Stored items:
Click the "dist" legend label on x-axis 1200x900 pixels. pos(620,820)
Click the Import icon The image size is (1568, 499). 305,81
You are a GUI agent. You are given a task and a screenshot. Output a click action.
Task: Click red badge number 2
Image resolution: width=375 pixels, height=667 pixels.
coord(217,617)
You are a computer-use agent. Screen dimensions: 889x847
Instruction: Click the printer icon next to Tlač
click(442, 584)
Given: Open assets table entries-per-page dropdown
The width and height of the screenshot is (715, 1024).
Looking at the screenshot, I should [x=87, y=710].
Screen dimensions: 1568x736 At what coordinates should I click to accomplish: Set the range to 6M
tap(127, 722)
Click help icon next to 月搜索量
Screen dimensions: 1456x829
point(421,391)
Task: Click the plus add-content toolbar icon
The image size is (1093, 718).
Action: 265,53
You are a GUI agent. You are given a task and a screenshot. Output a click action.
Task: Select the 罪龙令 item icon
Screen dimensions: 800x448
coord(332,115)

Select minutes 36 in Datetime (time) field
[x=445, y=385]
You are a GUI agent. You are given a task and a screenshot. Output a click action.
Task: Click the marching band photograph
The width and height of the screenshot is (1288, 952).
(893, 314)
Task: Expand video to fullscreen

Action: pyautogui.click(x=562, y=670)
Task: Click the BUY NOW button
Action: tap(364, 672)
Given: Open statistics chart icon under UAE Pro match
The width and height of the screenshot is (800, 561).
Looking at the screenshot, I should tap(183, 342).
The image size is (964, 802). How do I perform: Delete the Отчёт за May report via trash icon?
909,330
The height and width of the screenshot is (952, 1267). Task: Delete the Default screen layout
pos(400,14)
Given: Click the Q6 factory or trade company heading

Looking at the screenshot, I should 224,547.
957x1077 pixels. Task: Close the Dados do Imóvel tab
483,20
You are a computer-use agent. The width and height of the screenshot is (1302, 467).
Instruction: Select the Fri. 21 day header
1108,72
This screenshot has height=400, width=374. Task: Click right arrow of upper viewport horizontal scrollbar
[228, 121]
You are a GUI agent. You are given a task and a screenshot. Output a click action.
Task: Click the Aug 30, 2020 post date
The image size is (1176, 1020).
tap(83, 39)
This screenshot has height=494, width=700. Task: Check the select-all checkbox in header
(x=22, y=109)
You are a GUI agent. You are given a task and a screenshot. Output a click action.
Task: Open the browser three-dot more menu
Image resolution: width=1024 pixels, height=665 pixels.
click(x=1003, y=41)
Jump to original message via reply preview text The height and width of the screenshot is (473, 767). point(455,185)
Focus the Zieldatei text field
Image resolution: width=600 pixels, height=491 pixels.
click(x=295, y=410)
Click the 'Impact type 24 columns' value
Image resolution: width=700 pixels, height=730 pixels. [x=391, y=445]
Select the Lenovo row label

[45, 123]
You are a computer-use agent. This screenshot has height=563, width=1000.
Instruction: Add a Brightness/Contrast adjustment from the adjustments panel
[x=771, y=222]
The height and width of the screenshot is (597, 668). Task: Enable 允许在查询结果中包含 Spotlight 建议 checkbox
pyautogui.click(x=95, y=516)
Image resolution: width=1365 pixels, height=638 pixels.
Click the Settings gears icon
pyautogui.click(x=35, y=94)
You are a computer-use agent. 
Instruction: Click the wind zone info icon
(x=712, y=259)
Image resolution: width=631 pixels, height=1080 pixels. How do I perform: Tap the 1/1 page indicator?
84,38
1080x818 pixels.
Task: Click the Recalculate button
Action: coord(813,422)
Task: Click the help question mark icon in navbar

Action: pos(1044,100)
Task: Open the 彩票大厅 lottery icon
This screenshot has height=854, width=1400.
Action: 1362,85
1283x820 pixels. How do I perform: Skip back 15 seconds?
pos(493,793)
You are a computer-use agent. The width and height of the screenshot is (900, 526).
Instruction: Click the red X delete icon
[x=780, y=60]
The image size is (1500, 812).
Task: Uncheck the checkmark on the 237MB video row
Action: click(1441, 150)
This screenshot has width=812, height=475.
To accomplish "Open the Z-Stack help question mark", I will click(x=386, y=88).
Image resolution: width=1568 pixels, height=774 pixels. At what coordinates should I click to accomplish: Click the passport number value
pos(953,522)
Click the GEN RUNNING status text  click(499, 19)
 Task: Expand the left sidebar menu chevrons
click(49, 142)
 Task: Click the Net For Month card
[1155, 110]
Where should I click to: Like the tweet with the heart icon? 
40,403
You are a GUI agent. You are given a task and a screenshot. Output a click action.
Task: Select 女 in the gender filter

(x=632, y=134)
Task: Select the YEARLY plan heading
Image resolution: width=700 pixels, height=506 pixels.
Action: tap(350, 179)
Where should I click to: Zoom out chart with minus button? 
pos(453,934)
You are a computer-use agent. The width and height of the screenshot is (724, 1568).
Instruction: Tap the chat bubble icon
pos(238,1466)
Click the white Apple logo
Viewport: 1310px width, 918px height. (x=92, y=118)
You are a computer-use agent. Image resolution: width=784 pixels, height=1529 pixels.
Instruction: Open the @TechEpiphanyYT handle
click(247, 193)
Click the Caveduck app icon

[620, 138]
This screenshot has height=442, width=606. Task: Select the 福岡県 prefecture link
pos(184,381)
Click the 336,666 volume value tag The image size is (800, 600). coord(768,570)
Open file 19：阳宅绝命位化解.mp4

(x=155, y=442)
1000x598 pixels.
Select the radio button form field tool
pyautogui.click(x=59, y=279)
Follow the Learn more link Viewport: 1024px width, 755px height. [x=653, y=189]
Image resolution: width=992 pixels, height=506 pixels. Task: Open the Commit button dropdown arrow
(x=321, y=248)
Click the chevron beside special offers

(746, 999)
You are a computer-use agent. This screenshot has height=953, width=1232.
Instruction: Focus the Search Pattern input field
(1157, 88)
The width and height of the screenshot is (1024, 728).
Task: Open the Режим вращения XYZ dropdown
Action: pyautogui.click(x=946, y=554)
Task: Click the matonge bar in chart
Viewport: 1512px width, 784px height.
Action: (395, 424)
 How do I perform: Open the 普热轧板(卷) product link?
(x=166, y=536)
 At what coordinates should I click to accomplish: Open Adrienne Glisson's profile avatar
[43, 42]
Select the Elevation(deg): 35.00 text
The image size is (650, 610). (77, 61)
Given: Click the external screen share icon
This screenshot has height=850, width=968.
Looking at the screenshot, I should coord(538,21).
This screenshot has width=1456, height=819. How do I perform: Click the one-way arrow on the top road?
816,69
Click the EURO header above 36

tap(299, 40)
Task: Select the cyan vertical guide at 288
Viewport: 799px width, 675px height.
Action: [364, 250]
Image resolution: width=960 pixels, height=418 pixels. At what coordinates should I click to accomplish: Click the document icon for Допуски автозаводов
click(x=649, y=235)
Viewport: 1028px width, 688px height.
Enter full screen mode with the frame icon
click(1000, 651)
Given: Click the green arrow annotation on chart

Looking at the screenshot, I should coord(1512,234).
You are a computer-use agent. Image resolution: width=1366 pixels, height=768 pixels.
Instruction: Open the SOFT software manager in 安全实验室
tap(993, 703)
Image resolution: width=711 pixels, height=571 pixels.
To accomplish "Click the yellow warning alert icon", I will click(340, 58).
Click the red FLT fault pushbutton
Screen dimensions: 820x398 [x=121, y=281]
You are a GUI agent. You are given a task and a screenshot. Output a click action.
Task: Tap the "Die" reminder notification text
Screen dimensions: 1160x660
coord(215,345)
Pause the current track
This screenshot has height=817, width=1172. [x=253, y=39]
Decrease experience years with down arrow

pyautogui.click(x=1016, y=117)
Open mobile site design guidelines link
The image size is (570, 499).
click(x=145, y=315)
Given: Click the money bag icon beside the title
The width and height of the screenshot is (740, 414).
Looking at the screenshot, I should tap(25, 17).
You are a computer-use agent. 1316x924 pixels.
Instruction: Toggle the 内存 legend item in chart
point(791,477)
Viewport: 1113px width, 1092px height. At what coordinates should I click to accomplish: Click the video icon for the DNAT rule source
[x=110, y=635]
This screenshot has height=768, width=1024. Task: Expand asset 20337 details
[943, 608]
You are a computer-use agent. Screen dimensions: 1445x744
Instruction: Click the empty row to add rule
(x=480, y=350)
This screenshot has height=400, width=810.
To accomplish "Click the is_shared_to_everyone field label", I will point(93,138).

[Exercise brief]: Across all the entries above, how many lines hold the word "more"? Answer with the number only.

[Response for this exercise]: 2